#### [Tujuan Anda]
Transkripsikan secara persis bagian kutipan teks tentang revolusi kepemimpinan di antara "Setelah selama hampir" dan "dari kepemimpinan deduktif.", termasuk kedua batas tersebut.

#### [Kutipan Teks]
Revolusi
Kepemimpinan
Limas Sutanto ;
Psikiater Konsultan Psikoterapi; Tinggal di Malang
|
KOMPAS,
22 Agustus 2014
Kemenangan Joko Widodo dalam
persaingan Pemilihan Umum Presiden Republik Indonesia 2014 perlu
digarisbawahi sebagai titik awal pengembangan kepemimpinan yang sama sekali
baru dalam bangsa dan negara Indonesia.
Setelah selama hampir setengah
abad bangsa dan negara berada di bawah kepemimpinan deduktif (kepemimpinan
yang berpusat pada gagasan-gagasan besar sang pemimpin), kemunculan Jokowi di
Solo, kemudian di Jakarta, dan kini kemunculannya sebagai presiden baru
Republik Indonesia secara cukup cepat (revolusioner) menandai kemunculan
kehendak dan kebutuhan rakyat Indonesia untuk berada di bawah kepemimpinan
baru yang sama sekali berbeda dari kepemimpinan deduktif.
Kepemimpinan baru itu adalah
kepemimpinan hermeneutika eksperiensial, kepemimpinan yang berpusat pada
tindakan mengerti atau memahami secara tepat kehendak dan kebutuhan rakyat.

#### [Entri data tersimpan]
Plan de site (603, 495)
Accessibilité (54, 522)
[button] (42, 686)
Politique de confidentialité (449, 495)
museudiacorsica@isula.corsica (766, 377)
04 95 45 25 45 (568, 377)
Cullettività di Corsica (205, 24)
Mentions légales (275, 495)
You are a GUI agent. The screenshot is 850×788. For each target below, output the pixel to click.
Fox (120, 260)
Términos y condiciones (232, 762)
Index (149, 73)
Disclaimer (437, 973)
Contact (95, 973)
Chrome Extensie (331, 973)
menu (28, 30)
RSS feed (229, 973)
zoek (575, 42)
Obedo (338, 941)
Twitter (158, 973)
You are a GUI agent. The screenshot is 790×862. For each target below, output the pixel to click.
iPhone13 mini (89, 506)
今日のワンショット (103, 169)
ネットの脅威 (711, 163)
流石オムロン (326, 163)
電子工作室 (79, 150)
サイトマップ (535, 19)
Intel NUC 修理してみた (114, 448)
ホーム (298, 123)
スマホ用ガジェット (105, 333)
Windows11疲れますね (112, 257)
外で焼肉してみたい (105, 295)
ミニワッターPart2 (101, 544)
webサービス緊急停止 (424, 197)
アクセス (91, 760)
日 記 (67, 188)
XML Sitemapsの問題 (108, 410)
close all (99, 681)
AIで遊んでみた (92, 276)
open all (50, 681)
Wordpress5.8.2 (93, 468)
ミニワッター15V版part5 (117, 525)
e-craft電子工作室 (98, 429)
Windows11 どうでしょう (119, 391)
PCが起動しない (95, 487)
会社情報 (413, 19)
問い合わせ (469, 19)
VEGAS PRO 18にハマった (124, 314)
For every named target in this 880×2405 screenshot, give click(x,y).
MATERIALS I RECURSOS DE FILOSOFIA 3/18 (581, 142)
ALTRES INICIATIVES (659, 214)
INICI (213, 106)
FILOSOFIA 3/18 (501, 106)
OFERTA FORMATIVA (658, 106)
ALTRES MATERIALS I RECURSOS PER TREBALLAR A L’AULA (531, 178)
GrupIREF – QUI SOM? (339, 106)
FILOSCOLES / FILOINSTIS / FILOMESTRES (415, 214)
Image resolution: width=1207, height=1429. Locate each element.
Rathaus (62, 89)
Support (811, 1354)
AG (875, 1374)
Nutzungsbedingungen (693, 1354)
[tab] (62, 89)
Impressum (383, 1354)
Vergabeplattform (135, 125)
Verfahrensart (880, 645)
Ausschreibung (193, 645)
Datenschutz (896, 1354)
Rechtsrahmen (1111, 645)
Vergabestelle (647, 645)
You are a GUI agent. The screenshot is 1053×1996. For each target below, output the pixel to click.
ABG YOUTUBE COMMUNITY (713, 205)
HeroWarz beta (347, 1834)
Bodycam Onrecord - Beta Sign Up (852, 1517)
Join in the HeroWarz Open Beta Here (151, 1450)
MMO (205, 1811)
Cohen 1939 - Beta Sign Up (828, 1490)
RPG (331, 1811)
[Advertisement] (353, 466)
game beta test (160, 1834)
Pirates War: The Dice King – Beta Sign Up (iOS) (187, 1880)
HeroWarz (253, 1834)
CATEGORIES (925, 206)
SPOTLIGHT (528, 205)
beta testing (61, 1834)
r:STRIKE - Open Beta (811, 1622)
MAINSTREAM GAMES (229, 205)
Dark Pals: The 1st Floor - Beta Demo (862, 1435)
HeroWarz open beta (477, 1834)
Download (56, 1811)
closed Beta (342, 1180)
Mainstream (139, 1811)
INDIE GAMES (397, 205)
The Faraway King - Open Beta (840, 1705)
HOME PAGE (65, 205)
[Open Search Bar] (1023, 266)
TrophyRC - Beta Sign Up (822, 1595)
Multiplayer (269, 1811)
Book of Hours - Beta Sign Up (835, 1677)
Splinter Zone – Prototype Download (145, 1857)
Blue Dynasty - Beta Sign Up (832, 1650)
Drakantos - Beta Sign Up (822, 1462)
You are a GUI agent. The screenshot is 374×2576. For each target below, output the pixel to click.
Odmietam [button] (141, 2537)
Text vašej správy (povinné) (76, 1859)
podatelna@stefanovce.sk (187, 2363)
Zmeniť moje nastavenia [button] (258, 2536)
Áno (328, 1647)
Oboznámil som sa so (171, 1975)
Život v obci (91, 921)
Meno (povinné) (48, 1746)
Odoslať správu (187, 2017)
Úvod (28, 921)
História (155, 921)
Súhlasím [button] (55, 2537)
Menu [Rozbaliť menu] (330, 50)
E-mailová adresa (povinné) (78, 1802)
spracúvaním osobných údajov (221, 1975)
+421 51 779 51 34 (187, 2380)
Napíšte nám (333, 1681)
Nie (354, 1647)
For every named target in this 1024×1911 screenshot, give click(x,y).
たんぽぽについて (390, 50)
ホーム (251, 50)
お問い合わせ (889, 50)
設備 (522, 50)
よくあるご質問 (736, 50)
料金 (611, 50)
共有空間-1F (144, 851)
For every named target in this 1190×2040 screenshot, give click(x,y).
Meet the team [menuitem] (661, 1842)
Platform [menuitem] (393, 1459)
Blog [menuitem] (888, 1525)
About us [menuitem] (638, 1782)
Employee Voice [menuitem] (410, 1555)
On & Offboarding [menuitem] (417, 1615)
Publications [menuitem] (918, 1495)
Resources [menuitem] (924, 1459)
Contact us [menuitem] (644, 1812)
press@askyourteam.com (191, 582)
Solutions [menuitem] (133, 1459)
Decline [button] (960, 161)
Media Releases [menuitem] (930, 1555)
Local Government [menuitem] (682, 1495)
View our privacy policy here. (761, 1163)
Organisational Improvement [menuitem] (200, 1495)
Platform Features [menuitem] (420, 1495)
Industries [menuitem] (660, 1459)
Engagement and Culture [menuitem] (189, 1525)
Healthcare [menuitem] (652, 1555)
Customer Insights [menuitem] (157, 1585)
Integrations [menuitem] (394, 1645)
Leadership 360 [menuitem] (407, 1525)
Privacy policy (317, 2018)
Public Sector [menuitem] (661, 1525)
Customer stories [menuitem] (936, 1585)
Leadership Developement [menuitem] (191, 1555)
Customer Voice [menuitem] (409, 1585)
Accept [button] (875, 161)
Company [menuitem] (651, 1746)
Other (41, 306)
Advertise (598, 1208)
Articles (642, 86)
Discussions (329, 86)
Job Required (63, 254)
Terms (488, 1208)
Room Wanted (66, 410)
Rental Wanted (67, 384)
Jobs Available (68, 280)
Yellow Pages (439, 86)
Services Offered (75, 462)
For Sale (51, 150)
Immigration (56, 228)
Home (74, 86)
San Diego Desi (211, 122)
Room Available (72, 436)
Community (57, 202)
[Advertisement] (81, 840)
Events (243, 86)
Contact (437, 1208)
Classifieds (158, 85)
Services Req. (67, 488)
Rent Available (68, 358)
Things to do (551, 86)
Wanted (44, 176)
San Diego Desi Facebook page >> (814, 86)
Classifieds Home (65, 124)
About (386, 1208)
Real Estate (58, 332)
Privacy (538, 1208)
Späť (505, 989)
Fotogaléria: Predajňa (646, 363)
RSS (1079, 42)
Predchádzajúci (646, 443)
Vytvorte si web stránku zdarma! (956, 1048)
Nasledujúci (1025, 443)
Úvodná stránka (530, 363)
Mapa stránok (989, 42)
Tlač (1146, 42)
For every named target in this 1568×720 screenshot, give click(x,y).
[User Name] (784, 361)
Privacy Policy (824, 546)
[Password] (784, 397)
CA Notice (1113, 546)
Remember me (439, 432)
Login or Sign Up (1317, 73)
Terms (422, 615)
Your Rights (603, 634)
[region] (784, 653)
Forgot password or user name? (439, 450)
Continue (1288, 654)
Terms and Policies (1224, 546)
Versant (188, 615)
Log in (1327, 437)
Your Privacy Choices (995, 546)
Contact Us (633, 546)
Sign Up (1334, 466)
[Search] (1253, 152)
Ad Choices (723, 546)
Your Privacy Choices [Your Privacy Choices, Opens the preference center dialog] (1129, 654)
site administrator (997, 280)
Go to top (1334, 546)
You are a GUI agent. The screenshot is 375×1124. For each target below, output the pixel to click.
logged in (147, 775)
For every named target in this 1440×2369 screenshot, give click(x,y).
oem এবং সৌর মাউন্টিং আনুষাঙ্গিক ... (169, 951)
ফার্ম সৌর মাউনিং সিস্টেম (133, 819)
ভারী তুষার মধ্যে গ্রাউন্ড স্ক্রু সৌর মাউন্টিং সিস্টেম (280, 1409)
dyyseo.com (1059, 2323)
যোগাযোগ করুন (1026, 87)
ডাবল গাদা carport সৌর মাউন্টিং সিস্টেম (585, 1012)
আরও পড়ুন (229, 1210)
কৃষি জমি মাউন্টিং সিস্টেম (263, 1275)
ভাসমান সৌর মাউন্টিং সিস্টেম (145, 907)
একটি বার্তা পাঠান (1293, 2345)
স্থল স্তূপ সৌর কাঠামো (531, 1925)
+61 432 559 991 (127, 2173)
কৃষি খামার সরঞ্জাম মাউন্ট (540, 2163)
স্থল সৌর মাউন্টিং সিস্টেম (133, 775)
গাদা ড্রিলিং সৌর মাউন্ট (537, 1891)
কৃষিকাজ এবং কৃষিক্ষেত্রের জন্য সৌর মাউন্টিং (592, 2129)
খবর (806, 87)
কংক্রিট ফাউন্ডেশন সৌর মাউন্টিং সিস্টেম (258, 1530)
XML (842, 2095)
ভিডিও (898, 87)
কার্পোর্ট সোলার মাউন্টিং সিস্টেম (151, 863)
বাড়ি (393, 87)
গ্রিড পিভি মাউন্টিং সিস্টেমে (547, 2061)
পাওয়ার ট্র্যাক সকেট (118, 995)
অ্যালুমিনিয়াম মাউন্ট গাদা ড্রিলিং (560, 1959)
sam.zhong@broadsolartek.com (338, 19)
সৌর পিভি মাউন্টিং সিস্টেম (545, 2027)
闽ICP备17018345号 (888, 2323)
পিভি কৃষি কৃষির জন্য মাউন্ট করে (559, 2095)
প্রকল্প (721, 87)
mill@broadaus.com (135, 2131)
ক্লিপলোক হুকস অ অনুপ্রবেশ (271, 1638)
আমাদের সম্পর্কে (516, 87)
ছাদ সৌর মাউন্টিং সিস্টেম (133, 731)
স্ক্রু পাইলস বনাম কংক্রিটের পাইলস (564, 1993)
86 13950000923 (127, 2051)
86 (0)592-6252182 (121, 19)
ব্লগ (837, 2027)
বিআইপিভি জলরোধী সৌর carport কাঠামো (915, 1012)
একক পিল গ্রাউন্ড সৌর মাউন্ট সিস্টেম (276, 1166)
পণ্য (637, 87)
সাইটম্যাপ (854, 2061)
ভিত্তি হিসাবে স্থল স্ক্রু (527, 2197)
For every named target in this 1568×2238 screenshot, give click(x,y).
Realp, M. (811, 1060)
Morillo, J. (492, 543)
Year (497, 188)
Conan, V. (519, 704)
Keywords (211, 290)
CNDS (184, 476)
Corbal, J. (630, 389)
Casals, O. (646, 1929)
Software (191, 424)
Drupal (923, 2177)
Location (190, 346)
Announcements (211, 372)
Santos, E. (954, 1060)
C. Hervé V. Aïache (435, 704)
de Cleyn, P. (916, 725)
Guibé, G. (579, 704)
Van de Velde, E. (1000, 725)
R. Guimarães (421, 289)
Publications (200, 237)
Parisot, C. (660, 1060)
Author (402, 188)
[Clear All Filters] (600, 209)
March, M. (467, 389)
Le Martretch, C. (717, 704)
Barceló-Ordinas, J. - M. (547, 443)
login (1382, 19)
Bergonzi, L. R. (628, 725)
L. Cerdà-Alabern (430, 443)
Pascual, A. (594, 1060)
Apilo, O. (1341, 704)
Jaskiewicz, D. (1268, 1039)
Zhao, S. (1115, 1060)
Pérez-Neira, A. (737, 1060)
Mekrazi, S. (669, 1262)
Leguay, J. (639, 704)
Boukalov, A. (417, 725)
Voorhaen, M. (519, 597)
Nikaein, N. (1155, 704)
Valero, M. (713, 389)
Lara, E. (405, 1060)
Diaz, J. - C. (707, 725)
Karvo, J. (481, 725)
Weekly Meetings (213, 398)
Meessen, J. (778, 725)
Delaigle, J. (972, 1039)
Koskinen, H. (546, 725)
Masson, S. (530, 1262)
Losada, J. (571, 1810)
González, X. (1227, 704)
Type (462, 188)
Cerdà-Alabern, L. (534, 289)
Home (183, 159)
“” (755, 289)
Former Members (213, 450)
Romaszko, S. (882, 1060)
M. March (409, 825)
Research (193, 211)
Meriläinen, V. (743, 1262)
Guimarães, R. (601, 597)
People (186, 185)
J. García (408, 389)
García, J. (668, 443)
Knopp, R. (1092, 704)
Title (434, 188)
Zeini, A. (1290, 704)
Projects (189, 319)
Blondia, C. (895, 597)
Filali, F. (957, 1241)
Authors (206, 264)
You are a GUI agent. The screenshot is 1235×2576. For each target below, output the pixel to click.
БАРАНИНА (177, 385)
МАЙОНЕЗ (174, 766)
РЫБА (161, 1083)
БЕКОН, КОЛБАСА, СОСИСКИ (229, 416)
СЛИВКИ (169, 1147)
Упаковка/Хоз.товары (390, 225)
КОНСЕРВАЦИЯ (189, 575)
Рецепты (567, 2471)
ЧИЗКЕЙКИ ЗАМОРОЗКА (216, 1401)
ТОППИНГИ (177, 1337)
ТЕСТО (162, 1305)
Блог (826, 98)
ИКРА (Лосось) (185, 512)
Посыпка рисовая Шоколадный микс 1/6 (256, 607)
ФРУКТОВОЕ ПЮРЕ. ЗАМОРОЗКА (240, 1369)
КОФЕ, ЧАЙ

#### [Hasil Latihan]
Setelah selama hampir setengah
abad bangsa dan negara berada di bawah kepemimpinan deduktif (kepemimpinan
yang berpusat pada gagasan-gagasan besar sang pemimpin), kemunculan Jokowi di
Solo, kemudian di Jakarta, dan kini kemunculannya sebagai presiden baru
Republik Indonesia secara cukup cepat (revolusioner) menandai kemunculan
kehendak dan kebutuhan rakyat Indonesia untuk berada di bawah kepemimpinan
baru yang sama sekali berbeda dari kepemimpinan deduktif.